Return the run of lines below that opens with the line containing "Task: Expand the local path history dropdown" and closes with the line containing "This screenshot has width=1372, height=883.", keeping each one exact.

(Task data begins)

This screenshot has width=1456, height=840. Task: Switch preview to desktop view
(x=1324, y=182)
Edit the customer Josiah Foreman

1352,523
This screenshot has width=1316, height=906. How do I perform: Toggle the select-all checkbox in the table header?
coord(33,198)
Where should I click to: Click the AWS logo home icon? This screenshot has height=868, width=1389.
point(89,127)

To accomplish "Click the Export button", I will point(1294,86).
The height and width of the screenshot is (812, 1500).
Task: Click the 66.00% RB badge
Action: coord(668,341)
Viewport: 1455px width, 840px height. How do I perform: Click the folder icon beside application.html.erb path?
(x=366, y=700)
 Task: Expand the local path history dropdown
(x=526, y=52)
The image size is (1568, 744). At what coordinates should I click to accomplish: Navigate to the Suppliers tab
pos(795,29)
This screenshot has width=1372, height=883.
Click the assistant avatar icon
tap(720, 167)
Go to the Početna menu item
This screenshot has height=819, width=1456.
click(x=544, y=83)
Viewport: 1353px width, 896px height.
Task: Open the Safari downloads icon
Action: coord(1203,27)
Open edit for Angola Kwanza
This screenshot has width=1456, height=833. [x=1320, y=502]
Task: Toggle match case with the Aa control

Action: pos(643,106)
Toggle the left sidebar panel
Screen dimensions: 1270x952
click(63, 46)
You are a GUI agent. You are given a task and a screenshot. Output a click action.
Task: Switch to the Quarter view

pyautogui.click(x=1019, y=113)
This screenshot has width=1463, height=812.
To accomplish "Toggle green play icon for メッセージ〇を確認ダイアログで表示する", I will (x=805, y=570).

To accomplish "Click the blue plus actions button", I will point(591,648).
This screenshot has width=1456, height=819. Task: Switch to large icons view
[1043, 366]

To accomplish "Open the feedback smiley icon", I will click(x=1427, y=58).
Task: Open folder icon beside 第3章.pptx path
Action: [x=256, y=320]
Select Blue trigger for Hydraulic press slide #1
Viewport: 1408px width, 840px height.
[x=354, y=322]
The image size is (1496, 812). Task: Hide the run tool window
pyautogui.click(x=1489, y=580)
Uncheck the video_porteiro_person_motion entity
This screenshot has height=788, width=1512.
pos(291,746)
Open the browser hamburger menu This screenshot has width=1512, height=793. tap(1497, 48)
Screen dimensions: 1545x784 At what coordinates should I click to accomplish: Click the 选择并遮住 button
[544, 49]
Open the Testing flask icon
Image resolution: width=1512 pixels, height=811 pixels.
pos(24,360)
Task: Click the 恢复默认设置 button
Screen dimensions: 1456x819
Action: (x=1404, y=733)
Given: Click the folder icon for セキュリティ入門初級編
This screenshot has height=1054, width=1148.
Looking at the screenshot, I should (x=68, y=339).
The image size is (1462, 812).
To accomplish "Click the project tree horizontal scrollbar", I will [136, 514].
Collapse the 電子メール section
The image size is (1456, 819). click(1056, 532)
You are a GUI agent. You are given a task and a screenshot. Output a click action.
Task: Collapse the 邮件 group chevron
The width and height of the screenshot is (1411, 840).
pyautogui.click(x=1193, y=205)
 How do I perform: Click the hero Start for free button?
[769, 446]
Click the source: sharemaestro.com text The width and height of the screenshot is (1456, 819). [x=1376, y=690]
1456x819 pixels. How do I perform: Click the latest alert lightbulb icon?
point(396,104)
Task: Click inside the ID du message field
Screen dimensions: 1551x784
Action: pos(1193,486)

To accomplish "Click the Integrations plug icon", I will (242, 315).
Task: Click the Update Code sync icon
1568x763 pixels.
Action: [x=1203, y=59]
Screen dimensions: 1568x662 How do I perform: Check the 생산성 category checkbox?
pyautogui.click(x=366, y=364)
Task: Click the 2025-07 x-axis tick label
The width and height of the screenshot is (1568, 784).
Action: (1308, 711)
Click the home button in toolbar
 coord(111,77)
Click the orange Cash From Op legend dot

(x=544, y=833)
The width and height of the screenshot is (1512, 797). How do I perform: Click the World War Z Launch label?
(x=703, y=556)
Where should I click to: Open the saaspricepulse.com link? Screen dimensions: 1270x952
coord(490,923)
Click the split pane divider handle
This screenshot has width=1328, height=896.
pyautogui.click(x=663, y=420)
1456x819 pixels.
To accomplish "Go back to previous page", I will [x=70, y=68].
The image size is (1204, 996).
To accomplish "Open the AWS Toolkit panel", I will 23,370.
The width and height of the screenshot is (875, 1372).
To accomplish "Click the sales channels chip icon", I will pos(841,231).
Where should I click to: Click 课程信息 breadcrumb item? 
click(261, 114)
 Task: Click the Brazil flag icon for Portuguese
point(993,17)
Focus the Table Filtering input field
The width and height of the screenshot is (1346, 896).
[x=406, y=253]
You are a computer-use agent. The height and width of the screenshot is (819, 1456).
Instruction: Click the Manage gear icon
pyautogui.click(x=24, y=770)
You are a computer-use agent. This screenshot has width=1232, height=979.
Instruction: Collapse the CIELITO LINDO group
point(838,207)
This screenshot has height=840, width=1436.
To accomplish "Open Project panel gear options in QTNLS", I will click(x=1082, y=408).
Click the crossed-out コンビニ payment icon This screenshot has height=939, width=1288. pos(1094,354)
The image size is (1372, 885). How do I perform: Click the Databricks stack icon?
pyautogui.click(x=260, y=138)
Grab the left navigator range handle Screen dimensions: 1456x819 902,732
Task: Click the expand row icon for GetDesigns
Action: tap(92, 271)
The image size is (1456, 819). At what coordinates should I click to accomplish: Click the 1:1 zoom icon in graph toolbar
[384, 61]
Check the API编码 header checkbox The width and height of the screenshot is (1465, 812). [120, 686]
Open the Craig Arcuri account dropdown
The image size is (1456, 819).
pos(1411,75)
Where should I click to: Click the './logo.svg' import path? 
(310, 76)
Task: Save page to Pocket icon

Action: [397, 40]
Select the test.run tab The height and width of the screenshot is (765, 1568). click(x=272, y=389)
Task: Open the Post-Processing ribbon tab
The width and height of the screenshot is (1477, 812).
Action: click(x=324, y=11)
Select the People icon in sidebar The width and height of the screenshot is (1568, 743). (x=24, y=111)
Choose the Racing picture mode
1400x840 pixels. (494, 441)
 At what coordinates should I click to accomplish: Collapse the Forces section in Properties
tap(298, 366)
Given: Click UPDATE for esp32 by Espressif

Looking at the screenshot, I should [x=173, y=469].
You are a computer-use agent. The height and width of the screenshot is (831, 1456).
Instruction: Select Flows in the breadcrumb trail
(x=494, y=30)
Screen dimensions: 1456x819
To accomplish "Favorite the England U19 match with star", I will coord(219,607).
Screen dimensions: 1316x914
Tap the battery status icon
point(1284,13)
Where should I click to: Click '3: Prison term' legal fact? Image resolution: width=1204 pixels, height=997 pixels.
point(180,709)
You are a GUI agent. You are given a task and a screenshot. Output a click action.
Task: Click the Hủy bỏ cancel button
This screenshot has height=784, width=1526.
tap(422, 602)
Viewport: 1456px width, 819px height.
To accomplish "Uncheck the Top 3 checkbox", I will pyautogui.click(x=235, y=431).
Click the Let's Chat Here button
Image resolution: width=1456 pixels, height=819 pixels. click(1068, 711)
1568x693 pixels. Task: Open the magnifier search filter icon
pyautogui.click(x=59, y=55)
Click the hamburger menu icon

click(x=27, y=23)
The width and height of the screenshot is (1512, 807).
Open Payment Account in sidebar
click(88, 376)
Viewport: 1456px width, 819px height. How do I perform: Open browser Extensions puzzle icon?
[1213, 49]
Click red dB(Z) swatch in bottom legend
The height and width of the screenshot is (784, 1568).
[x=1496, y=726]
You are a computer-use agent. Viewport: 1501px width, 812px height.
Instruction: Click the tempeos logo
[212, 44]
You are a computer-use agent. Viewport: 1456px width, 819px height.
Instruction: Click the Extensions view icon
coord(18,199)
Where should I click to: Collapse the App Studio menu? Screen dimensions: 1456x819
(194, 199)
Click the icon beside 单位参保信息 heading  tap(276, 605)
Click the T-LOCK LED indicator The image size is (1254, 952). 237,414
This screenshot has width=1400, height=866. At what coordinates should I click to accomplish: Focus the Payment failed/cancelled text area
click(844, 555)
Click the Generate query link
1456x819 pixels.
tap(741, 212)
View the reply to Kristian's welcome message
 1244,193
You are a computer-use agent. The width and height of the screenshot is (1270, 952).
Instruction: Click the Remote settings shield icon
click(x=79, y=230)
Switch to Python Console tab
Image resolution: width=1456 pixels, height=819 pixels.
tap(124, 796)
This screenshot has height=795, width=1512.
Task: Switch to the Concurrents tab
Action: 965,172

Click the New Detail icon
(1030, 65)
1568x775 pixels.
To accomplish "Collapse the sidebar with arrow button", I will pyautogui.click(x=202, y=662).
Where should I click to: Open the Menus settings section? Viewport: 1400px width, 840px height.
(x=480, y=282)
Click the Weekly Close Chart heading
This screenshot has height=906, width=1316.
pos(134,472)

(Task data ends)

§ Solution for this exercise
 Task: Expand the local path history dropdown
(x=526, y=52)
The image size is (1568, 744). At what coordinates should I click to accomplish: Navigate to the Suppliers tab
pos(795,29)
This screenshot has width=1372, height=883.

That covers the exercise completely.